第61話 次の街へ
翌日、十分休んだ私達は村を出た。
旅立ちの時には村長さんが見に来てくれたけれど、昨日はずっと泣いていたのか、目元は真っ赤に腫れていた。
そんな村長さんを見たエリスは、また苦しそうな表情になっていたけれど、やっぱり私にはあまり共感できないことだった。
「カガミ。次はどんな街に行きたい?」
村が米粒くらいになるまで遠く歩いた時、唐突にエリスがそのようなことを聞いてきた。
「んー、美味しいものがいっぱい食べられる所がいいかな」
「確か、マレリアでは魚の切り身を堪能したのだったか?」
「うん。あれは美味しかったよ。……もう行けないのは悲しいけれど、また食べてみたいなぁ」
思えば、あのお店がエリスとの出会いだった。
最初は綺麗なお姉さんだなぁ、という感想だったけれど、まさかここまで一緒に行動することになるとは思っていなかった。
人生というのは何が起こるかわからないものだ……という老人くさい感想を抱く。
「あの時のエリスはカッコいい騎士って感じがしたよね」
「なんだ急に……というかその言い方は少し微妙だな。まるで今の私がカッコよくないと思われているようだ」
「違うよ。今のエリスもカッコいいけれど、それ以上に優しい人だってわかったから。今のエリスの方が大好きに決まってるじゃん!」
「な、何を急に恥ずかしいことを言っているのだ!」
えぇ……褒めたのに怒られた。
ちょっとわからないや。
でも、ちょっと照れてるエリスも──ハッ!
「エリスは可愛いよ!」
「馬鹿なことを言うんじゃない!」
余計に怒られた。
むぅ……? 人の心って難しいなぁ。
「とにかく! 次の街は港があるところにしよう」
「マレリア以外にもあるの?」
「……ふむ」
エリスは村長さんから貰った周辺地図を開いて、目的地となる場所に丸を付けた。
「一番近いところで三日ほど歩くことになるが……そこは大丈夫だろう。カガミの体力ならば問題ない」
「ちゃんと休憩は必要だよ。私は大丈夫でも、エリスはまだ人間なんだから」
まだ人間、か……まるで私は、もう人間じゃないみたいな言い方だ。
でもそれはあながち間違っていないのかもしれない。
『
名前:南條 鏡
種族:魔人
称号:仇なす者・破壊者・魔王の器・女神の祝福
取得スキル
強欲・言語理解・身体能力強化・豪脚・鋭爪・肉体強化・硬質化・金剛・剛力・豪腕・威圧・物理耐性・技量強化・精神強化・恐慌耐性・上級剣術・収納・魔装・魔力強化・回復魔法・気配遮断・無踏・夜目・遠目・体力強化・魔法適性・空歩・視覚強化・挑発
』
久しぶりに見た冒険者カードは、色々と変わっていた。
すぐに目に付くのは、やっぱり取得スキル欄だろう。
以前より凄く増えた。私が欲を見せるたびに、これはもっと増えていくんだと思う。
称号は三つ増えている。
破壊者はマレリアで魔族と戦った時に取得したものだ。
魔王の器は、私が魔王と一体化した時に取得したんだと思う。その時の記憶は曖昧だから、いつそれを手に入れたのかはわからない。

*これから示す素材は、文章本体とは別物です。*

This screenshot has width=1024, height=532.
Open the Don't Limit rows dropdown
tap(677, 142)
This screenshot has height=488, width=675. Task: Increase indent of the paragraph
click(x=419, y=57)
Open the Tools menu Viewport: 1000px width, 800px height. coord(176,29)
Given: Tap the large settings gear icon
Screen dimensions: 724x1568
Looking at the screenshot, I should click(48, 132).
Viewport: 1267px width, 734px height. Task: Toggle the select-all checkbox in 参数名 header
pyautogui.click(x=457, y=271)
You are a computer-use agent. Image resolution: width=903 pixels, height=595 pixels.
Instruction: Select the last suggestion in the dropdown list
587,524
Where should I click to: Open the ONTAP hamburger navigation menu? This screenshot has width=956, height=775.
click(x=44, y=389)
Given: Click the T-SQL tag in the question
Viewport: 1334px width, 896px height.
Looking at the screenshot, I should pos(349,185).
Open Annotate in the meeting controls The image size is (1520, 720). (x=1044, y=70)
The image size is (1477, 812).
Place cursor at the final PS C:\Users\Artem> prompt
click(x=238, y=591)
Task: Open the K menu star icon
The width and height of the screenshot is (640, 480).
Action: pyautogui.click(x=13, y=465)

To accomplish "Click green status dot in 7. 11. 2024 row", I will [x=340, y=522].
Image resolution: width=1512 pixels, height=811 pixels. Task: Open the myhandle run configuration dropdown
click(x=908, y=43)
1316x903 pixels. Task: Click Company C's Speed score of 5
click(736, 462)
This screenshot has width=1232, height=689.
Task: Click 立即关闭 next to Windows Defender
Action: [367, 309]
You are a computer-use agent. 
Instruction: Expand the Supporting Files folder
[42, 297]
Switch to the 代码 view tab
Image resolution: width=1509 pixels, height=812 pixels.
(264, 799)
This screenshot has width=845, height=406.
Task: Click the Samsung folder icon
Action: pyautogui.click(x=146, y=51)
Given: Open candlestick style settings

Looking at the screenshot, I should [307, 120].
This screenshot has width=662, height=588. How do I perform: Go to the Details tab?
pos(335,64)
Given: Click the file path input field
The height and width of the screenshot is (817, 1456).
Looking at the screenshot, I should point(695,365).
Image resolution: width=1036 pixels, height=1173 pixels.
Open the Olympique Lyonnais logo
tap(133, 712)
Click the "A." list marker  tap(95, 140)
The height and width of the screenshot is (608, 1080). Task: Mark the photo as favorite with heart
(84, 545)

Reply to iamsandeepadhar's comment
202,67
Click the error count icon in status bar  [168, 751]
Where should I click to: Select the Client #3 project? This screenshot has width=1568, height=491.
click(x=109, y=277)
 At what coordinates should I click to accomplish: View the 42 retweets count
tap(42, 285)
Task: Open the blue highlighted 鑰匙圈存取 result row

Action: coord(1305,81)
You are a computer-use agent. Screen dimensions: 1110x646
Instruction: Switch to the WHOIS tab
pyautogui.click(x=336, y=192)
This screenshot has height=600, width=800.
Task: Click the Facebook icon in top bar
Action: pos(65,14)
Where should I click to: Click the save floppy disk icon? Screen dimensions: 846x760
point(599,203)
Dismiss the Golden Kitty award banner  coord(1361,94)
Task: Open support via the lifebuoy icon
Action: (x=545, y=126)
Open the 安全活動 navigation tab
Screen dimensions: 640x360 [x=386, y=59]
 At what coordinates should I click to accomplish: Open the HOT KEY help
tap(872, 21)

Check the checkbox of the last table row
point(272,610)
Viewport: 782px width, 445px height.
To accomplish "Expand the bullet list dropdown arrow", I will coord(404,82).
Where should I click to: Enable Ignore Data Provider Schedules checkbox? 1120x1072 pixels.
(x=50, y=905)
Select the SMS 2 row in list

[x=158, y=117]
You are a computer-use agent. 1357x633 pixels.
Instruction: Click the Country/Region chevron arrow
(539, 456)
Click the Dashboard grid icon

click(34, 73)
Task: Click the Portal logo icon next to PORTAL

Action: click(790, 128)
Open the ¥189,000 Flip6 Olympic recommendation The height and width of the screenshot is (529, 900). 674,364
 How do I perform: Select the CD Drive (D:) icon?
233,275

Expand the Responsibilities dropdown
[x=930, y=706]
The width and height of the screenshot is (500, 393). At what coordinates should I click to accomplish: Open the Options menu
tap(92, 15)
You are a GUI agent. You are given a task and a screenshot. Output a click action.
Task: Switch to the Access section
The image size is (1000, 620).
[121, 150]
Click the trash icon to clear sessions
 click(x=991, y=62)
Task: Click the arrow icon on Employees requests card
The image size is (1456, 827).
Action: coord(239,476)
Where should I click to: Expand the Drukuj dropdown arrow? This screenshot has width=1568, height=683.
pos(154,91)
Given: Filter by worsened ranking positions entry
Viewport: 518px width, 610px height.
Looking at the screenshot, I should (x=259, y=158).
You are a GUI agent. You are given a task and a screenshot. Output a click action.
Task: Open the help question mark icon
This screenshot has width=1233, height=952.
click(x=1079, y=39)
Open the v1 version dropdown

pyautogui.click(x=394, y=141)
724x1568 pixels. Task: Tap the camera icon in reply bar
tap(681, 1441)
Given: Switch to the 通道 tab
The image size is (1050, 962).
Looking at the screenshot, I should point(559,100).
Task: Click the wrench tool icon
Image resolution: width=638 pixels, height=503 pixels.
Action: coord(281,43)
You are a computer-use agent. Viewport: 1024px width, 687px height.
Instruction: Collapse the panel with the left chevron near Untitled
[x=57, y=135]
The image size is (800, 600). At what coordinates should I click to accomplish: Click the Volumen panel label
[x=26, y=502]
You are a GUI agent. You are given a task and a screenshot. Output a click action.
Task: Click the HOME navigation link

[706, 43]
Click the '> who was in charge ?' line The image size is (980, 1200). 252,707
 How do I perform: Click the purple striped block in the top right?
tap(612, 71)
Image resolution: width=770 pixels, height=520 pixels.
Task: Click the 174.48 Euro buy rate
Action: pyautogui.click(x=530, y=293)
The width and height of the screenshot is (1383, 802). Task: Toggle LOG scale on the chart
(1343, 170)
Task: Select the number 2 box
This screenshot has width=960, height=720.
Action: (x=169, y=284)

女神の祝福は本当にいつ取得したのかわからない。寝ている時に貰えたのかな?
にしても『魔王』と『女神』という絶対に相容れない二つの称号があるけれど、そこんところ大丈夫なのかな? 私としては魔王になるつもりはないけれど……こうして称号になっていると、やっぱり不安だな。
最後に、種族。
前は『亜人』だったけれど、今は『魔人』になっている。
これは称号の『魔王の器』と同じで、私が魔王と一体化した影響でなっているのかな。
変わったところで何があるかは、正直わからない。
人間から亜人になった時も、あまり体の変化は感じられなかった。
でも、こうして変わっているから、油断するのは良くないと思う。
下手をしたら、取り返しのつかないところまで行ってしまいそうな気がしてならない。
「カガミ。おいカガミ。どうした」
「っ、ううん! なんでもない!」
冒険者カードを収納に突っ込み、さっきまでの考えを放棄する。
この情報は、流石にエリスに教えられない。
私一人でどうにかするべきだと思うから、今は何も言わない。
だから私は、屈託のない笑顔を貼り付けた。